As shown in FIG. 2, the main body 10 has an opening 10A and a front cover 11 at a front end portion of the main body 10. The opening 10A is configured such that a below-mentioned process unit 50 is detachably attached to the main body 10 through the opening 10A. The front cover 11 is configured to be openable and closable relative to the main body 10 and shut the opening 10A when the front cover 11 is closed. The front cover 11 is rotatable around a lower end portion thereof, relative to the main body 10.
Referring back to FIG. 1, the sheet feeder 20 is disposed at a lower portion inside the main body 10. The sheet feeder 20 includes a feed tray 21, a sheet pressing plate 22, and a feeding mechanism 23. The feed tray 21 is configured to accommodate sheets S. The sheet feeder 20 is configured such that the sheets S set in the feed tray 21 is pushed up by the sheet pressing plate 22 and fed to the image forming unit 30 after being separated on a sheet-by-sheet basis by the feeding mechanism 23.
The image forming unit 30 includes an exposure unit 40, a process unit 50, a transfer unit 70, and a fuser unit 80.
The exposure unit 40 is disposed at an upper portion inside the main body 10. The exposure unit 40 includes laser sources (not shown) corresponding to colors such as black, yellow, magenta, and cyan, a polygon mirror (not shown), lenses (not shown), and reflecting mirrors (not shown). The exposure unit 40 is configured to expose a surface of each photoconductive drum 52 by scanning a corresponding one of laser beams (see alternate long and short dash lines) on the surface of each photoconductive drum 52 in accordance with image data.
The process unit 50 is disposed between the feed tray 21 and the exposure unit 40. The process unit 50 includes a drawer 51, four photoconductive drums 52, four chargers 53, four holding rollers 54, and four development cartridges 60. The photoconductive drums 52 are arranged along the front-to-rear direction. Each charger 53, each holding roller 54, and each development cartridge 60 are provided for a corresponding one of the photoconductive drums 52.
The drawer 51 is configured to hold various elements such as the photoconductive drums 52. As shown in FIG. 2, the drawer 51 is detachably attached to the main body 10 through the opening 10A when the front cover 11 is open. Thus, it is possible to replace the photoconductive drums 52 by replacing the drawer 51. Further, the drawer 51 is configured to support each development cartridge 60 in a detachable manner. Thereby, it is possible to individually replace each development cartridge 60 in a state where the drawer 51 is drawn out of the main body 10.

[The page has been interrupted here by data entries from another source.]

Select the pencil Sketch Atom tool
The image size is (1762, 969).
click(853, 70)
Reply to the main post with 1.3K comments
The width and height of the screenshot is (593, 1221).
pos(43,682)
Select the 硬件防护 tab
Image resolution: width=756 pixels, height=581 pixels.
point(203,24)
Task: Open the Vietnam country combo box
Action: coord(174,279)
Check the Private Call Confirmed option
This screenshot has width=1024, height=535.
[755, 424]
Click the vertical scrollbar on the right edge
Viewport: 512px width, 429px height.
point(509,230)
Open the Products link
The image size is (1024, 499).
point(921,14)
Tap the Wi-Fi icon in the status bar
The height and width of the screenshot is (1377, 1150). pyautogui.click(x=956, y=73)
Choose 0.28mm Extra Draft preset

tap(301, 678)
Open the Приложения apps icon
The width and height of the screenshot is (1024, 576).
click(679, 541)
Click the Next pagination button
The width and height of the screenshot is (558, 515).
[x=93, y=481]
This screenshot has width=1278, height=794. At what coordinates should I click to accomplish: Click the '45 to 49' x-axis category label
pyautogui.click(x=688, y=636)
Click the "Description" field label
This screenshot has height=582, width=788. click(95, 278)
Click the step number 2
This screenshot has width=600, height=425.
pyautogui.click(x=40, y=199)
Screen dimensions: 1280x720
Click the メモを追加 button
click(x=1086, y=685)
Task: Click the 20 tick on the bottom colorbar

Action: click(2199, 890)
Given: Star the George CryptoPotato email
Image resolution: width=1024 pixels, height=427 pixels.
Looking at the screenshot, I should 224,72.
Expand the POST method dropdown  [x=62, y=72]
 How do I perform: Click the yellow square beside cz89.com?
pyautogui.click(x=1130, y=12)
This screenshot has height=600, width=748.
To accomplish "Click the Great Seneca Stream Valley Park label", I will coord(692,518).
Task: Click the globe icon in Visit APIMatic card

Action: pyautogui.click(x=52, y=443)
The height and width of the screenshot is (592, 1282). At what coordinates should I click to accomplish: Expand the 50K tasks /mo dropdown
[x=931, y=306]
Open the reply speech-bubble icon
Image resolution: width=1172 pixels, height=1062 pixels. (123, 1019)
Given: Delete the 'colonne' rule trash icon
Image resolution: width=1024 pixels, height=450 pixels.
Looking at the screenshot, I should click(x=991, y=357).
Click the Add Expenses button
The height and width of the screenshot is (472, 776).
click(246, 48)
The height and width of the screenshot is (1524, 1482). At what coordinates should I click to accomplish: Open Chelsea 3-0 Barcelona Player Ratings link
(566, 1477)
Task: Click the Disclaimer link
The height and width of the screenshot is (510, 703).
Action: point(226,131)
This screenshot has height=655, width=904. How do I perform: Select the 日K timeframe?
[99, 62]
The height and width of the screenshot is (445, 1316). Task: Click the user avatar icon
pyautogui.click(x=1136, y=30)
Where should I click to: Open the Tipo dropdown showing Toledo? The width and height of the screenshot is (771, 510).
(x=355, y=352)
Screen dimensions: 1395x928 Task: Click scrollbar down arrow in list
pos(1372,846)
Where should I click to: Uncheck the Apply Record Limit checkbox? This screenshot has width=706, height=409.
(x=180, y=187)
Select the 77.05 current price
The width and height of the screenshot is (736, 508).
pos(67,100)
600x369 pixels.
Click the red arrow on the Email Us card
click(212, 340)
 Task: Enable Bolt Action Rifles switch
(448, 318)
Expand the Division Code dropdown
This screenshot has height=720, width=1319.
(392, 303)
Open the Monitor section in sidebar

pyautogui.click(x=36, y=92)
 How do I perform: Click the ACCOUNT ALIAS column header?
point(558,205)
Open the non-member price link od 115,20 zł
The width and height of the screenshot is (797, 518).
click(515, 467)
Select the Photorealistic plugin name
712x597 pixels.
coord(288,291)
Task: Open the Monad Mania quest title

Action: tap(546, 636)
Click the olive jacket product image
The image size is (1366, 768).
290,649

Each photoconductive drum 52 has an electrically-conductive cylindrical drum main body, on an outer circumferential surface of which with a photosensitive layer is formed. Each photoconductive drum 52 is rotatable in a rotational direction indicated by an arrow in FIG. 1. Each charger 53 includes a charging wire and a grid electrode shown without any reference characters. Each charger 53 is configured to evenly charge the surface of a corresponding one of the photoconductive drums 52.
Each holding roller 54 has a rotational metal shaft covered with an electrically-conductive formed elastic roller body. Each holding roller 54 is configured to, in forming a toner image on the corresponding photoconductive drum 52, retrieve and temporarily hold toner remaining on the surface of the photoconductive drum 52 after transferring. Further, each holding roller 54 is configured to, in cleaning the photoconductive drum 52, return the toner held thereby onto the photoconductive drum 52. The toner returned onto the photoconductive drum 52 is transferred onto a conveyance belt 73 and retrieved by the cleaning unit 90.
Each development cartridge 60 includes a development roller 61, a supply roller 62, a layer thickness regulating blade 63, a container 64 configured to accommodate toner, and an agitator 65. The development roller 61 is configured to supply toner to the corresponding photoconductive drum 53. The agitator 65 is configured to agitate the toner in the container 64 while rotating. The toner in the container 64 is supplied from the supply roller 62 to the development roller 61, and carried on the development roller 61 after being regulated to a constant-thickness layer between the development roller 61 and the layer thickness regulating blade 63.
In the first illustrative embodiment, the development cartridges 60 are arranged in order of a development cartridge for accommodating black toner, a development cartridge for accommodating yellow toner, a development cartridge for accommodating magenta toner, and a development cartridge for accommodating cyan toner, from the front. Hereinafter, in the specification and the drawings, elements for black will be identified by the character “K” added to their reference characters. For instance, the development cartridge for black will be identified by reference characters “60K.” Further, elements for the colors other than black will be identified by the character “C” added to their reference characters. For instance, the development cartridges for yellow, magenta, and cyan will be identified by reference characters “60C.”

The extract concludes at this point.